Natural History of Accommodative Esotropia with a High AC/A Ratio
Margaret M. Reynolds; Nancy N. Diehl; Brian G. Mohney
Rochester, Minnesota USA
Introduction: To report the natural history of high accommodative convergence/accommodation (AC/A) ratio among a population-based cohort of children with accommodative esotropia (AET).
Methods: The medical records of all patients < 19 years diagnosed with accommodative esotropia with a high AC/A ratio from January 1, 1975, through December 31, 2004, were retrospectively reviewed.
Results: A total of 517 patients were diagnosed with AET during the 30-year study period, of which 106 (20.5%) had a high AC/A ratio. Of the 93 (87.7%) high AC/A patients managed with bifocals, 50 (53.8%) were able to discontinue their use after a mean of 58.7 (range, 0 to 229) months. The Kaplan-Meier rate of discontinuing bifocals was 24.5% at 3 years, 36.4% at 5 years and 61.4% at 10 years. Patients who did discontinue bifocals were significantly more likely to have had surgery (44% vs. 18.6%, p=0.009) than those who did not discontinue bifocals. The high AC/A patients managed with bifocals were slightly less likely to undergo strabismus surgery compared to those managed without bifocals (p=0.13).

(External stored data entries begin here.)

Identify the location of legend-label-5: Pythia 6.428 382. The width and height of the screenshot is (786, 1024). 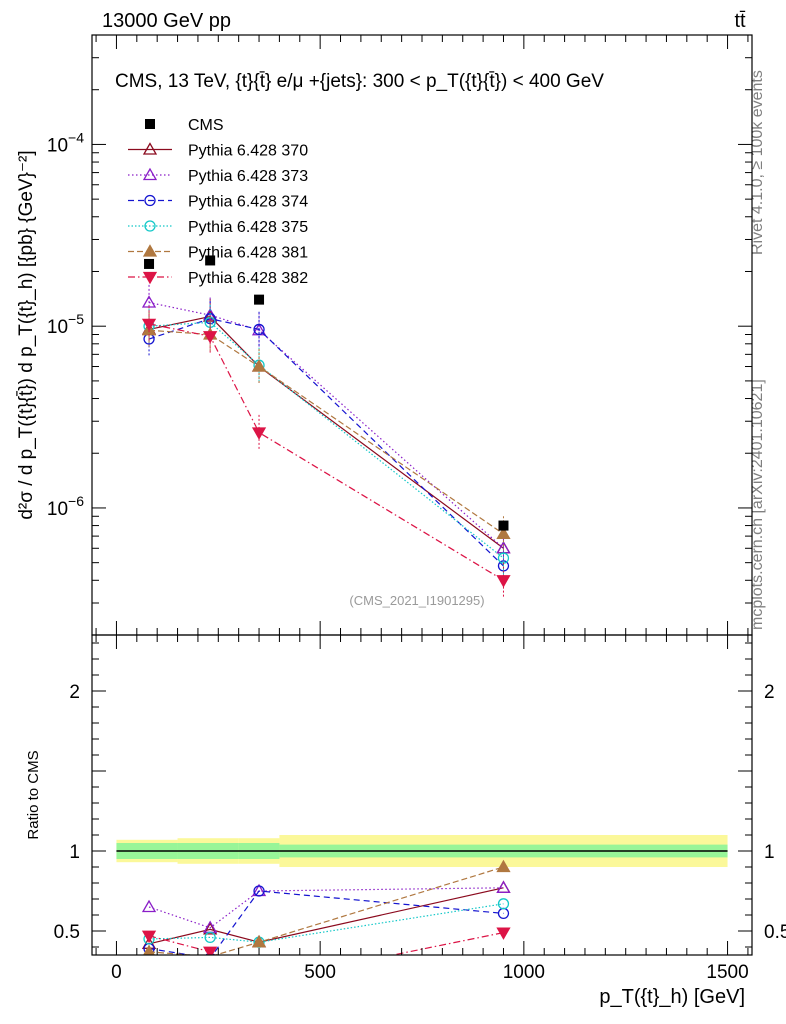
(248, 278).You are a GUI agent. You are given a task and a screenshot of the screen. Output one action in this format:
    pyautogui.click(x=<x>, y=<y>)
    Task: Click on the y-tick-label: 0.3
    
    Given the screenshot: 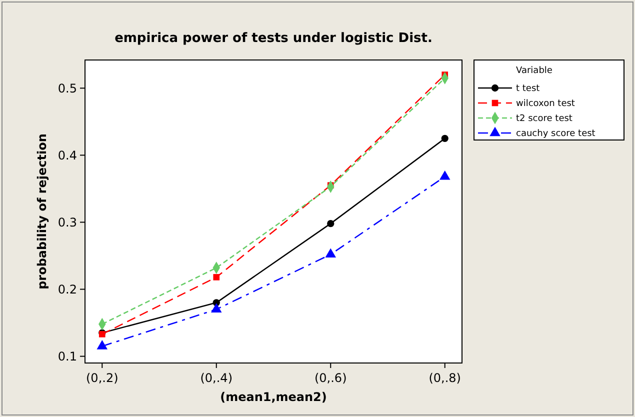 What is the action you would take?
    pyautogui.click(x=68, y=222)
    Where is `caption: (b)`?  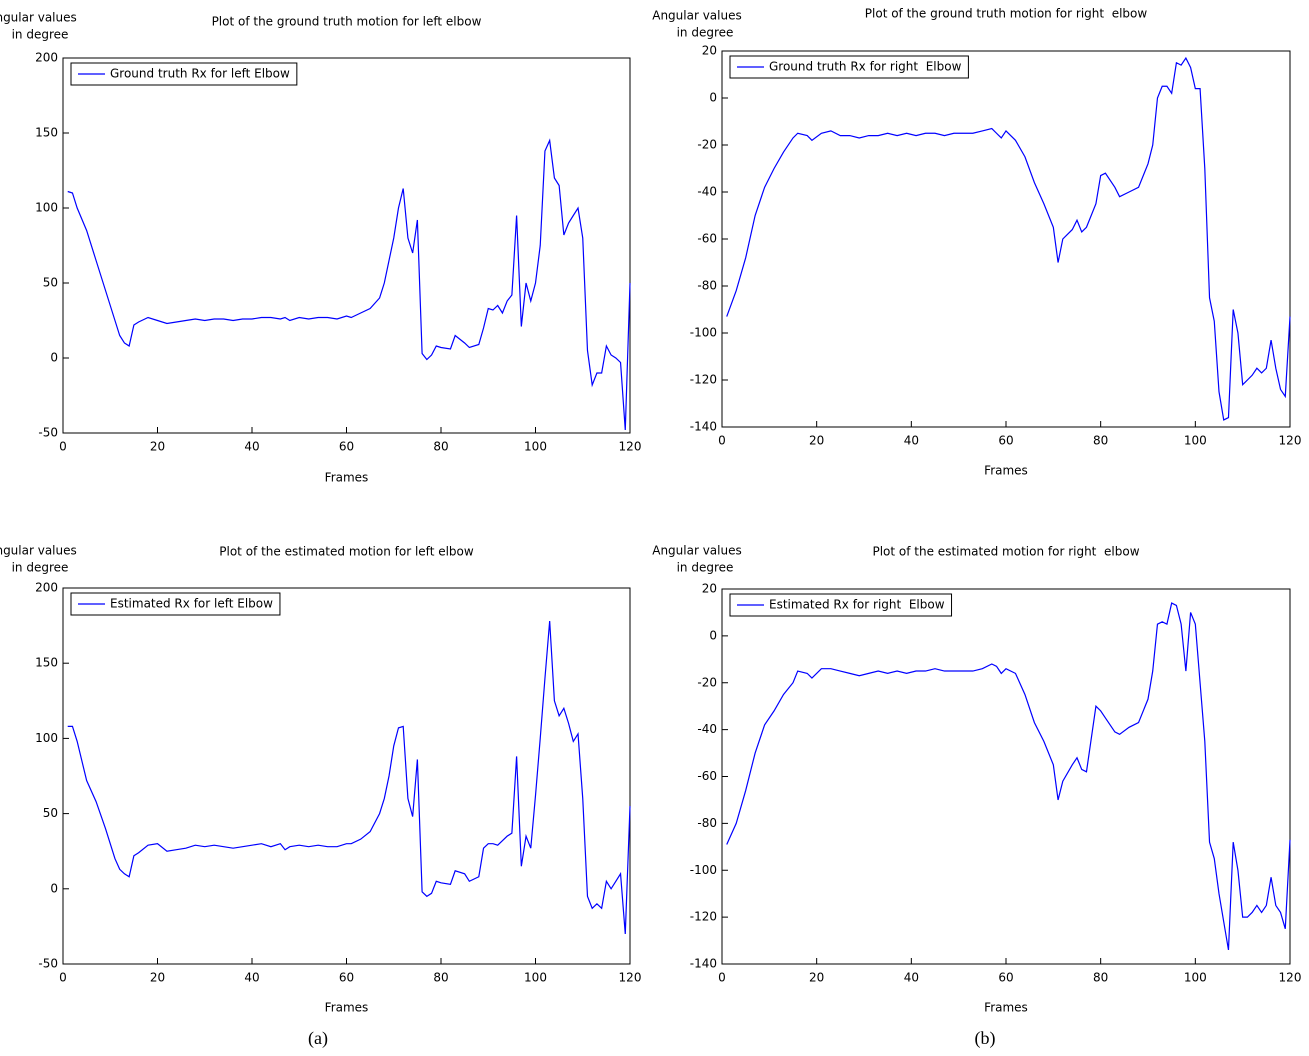 caption: (b) is located at coordinates (986, 1038).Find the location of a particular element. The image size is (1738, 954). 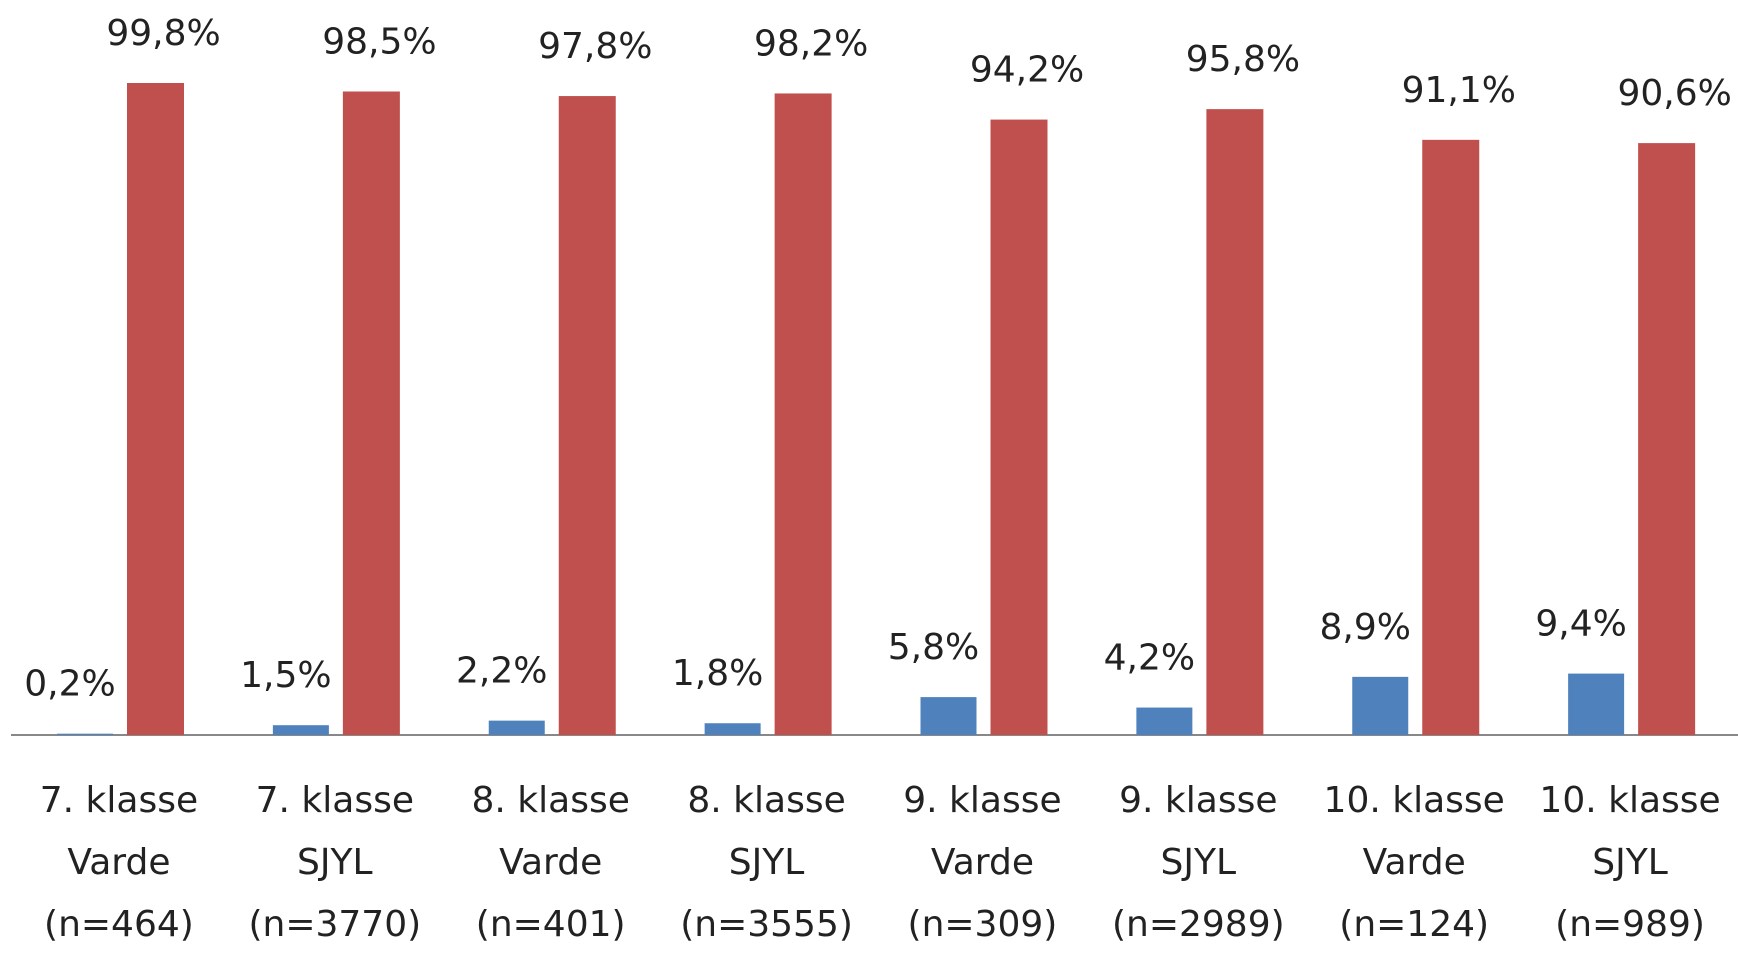

x-tick-label: (n=3770) is located at coordinates (334, 924).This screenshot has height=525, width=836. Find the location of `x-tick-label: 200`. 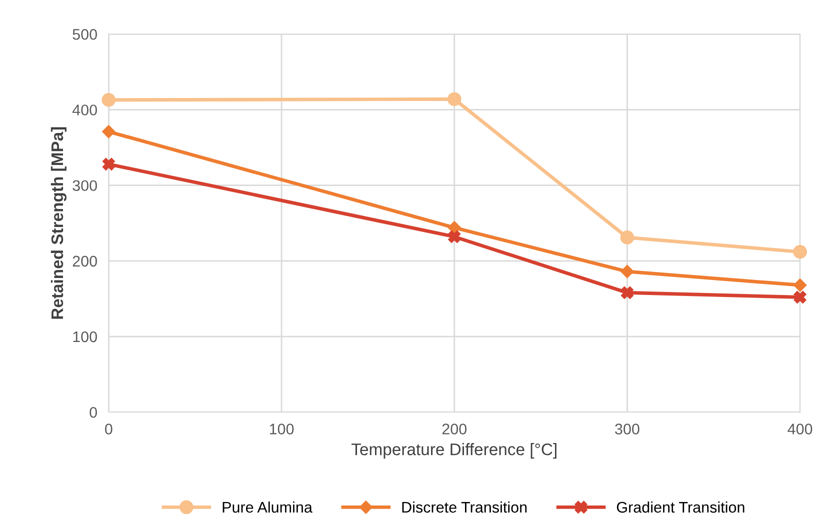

Discussion: The use of bifocals among esotropic children with high AC/A ratio is relatively temporary for most patients and not associated with an increased need for surgery.
Conclusion: In this cohort of children with high AC/A accommodative ET, bifocal use was discontinued in most children within 10 years, and more commonly among those who underwent strabismus surgery. The use of bifocals, however, did not increase the likelihood of undergoing surgery compared to those who did not use them.